*Exercise:* The entries need to be copied exactly as they stand, images left out.

Data for the task below:

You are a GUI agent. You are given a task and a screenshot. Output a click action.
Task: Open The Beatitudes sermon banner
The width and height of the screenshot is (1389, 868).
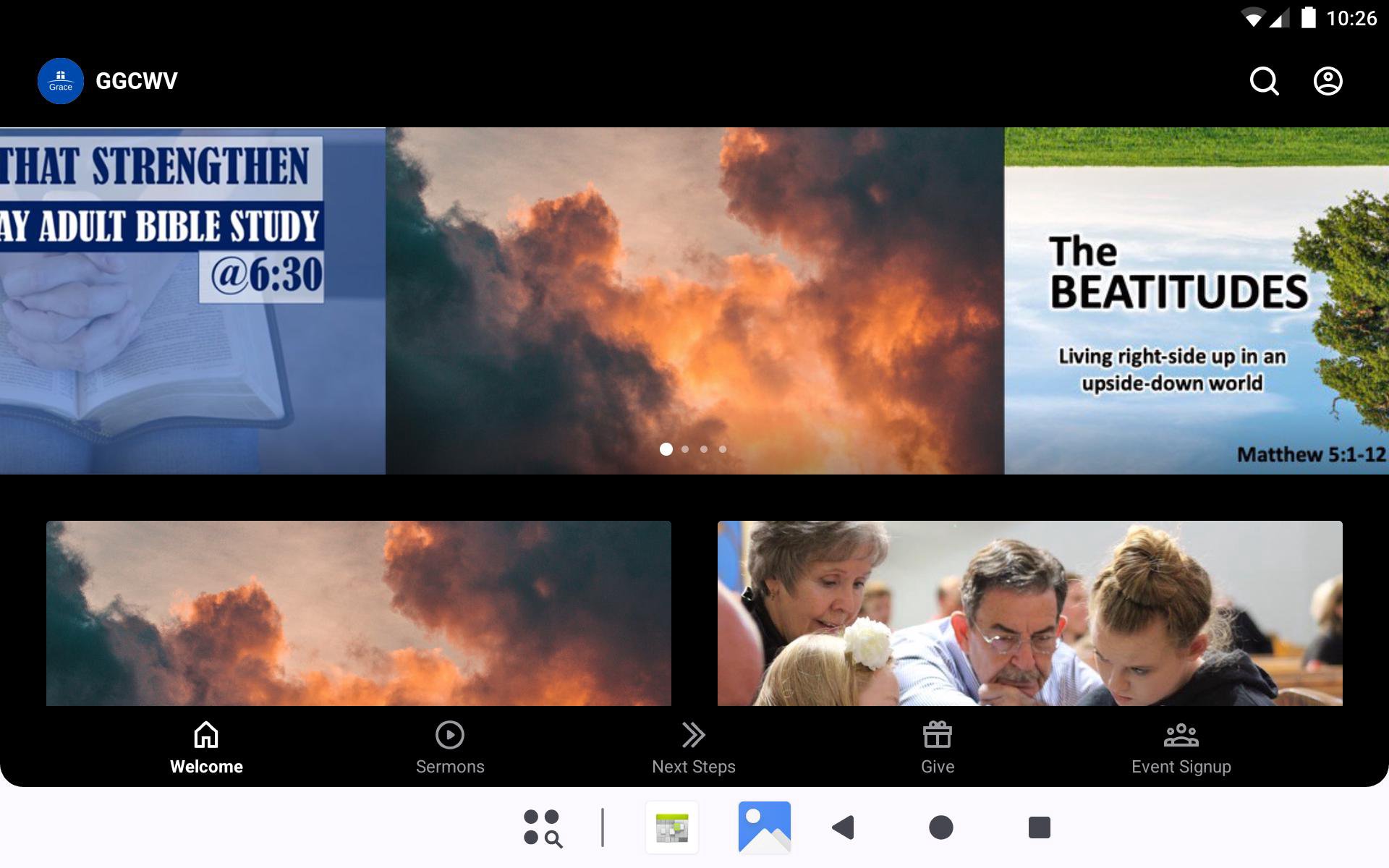pos(1195,301)
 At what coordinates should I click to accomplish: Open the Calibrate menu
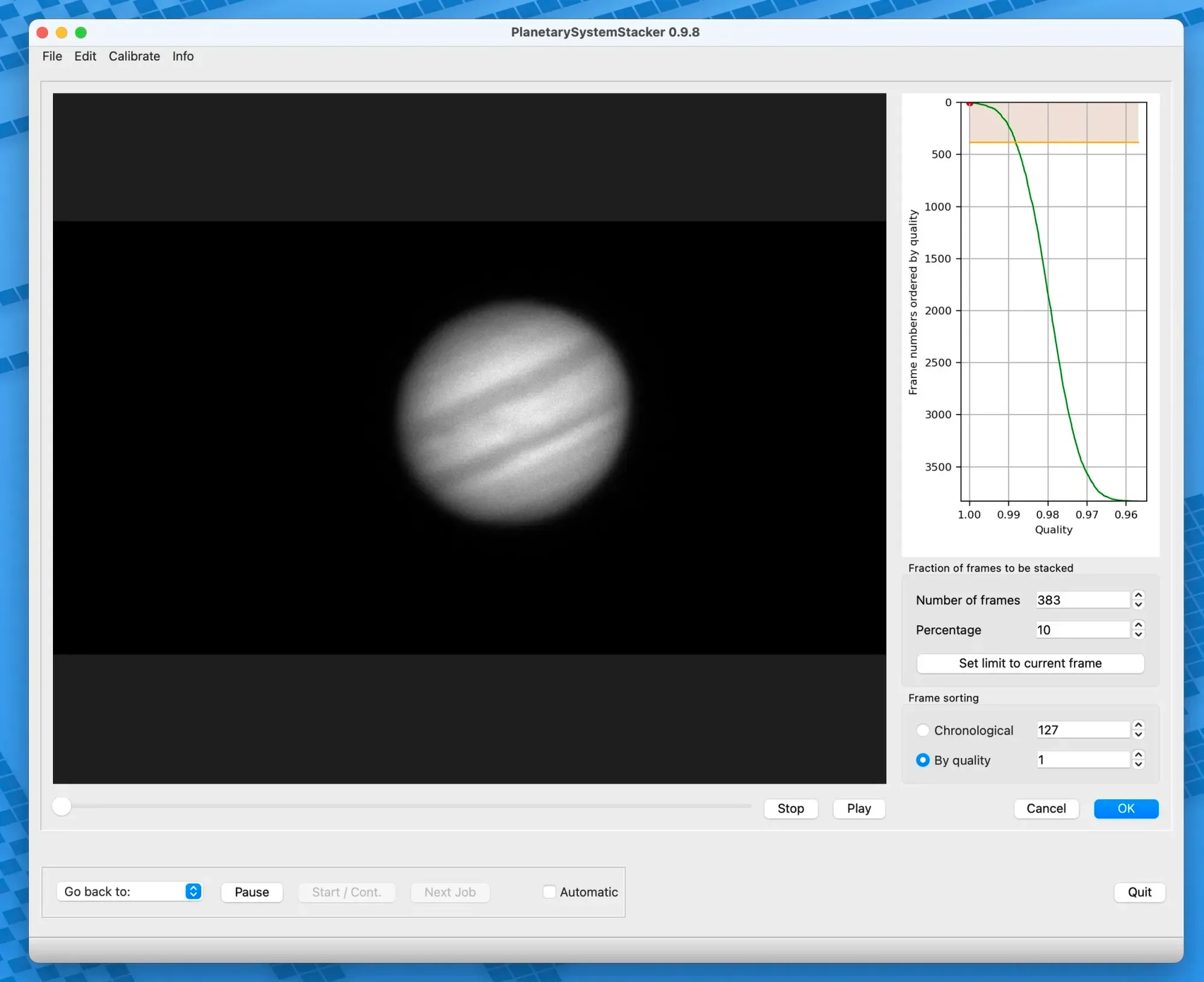[134, 56]
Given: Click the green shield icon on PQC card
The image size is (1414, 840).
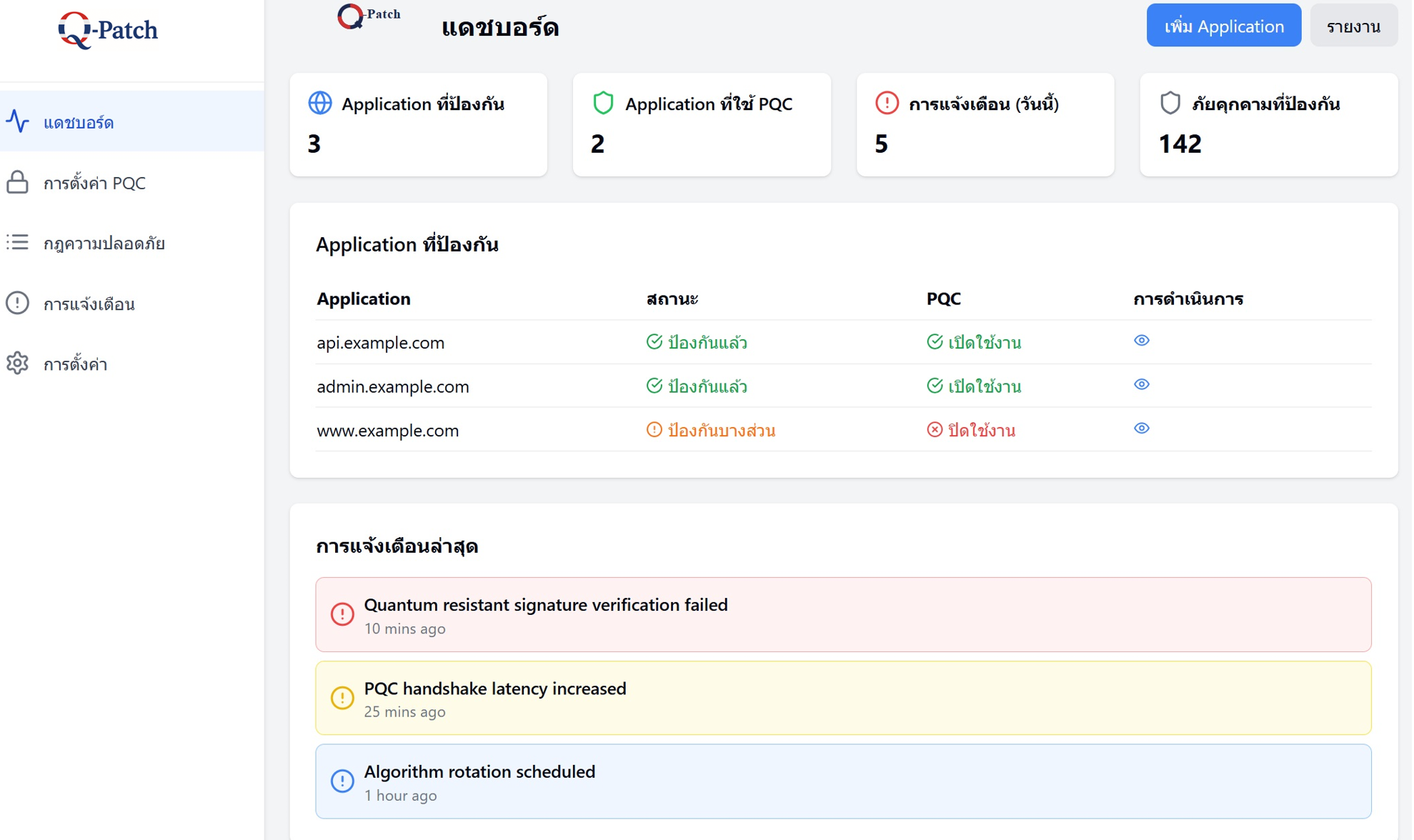Looking at the screenshot, I should click(603, 103).
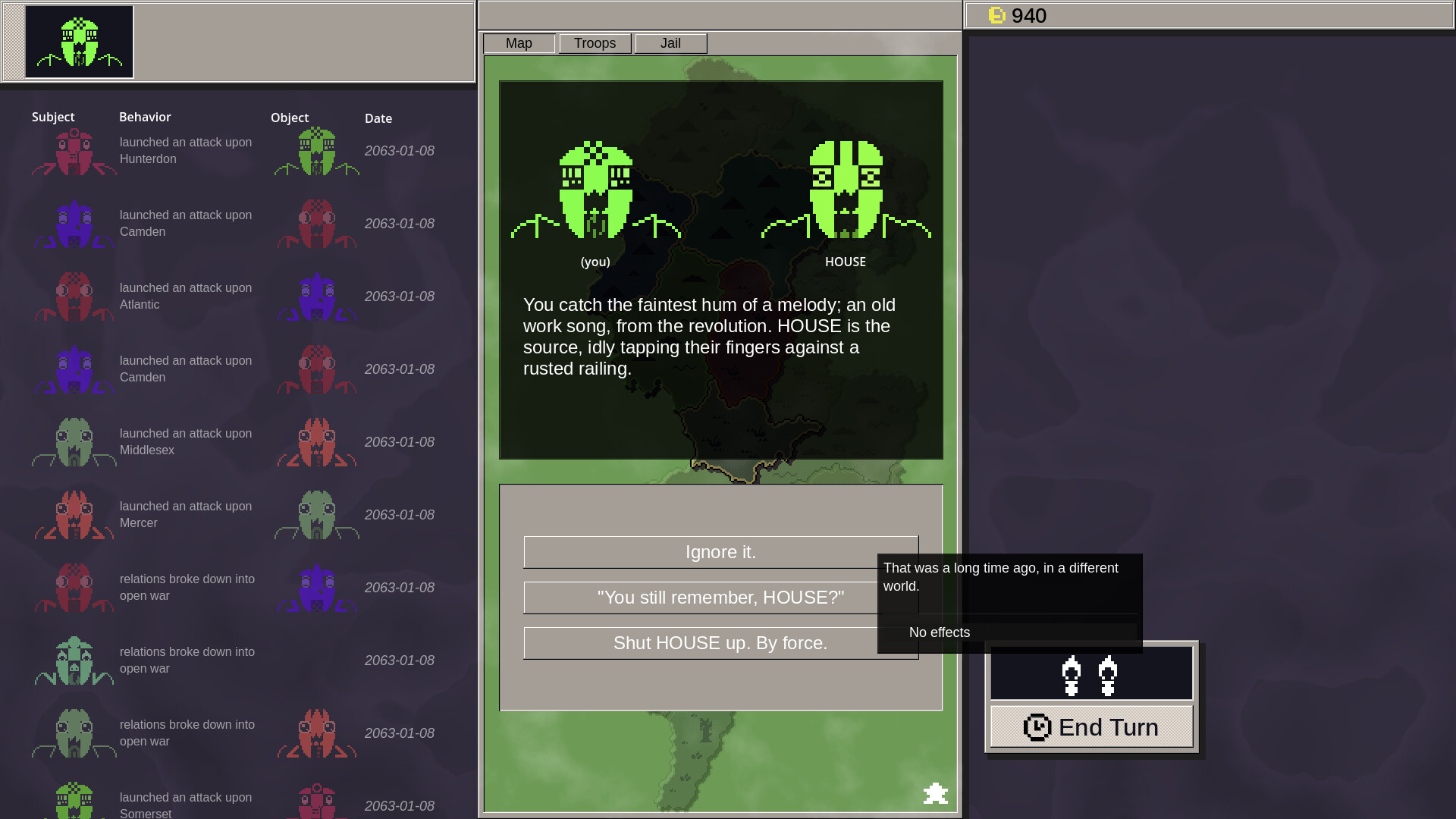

End of Data for the task.

*Exercise answer:*
You are a GUI agent. You are given a task and a screenshot. Output a click action.
Task: Open The Beatitudes sermon banner
The width and height of the screenshot is (1389, 868).
pos(1195,301)
 At what coordinates should I click to accomplish: Open the Calibrate menu
[134, 56]
Given: Click the green shield icon on PQC card
The image size is (1414, 840).
Looking at the screenshot, I should click(603, 103).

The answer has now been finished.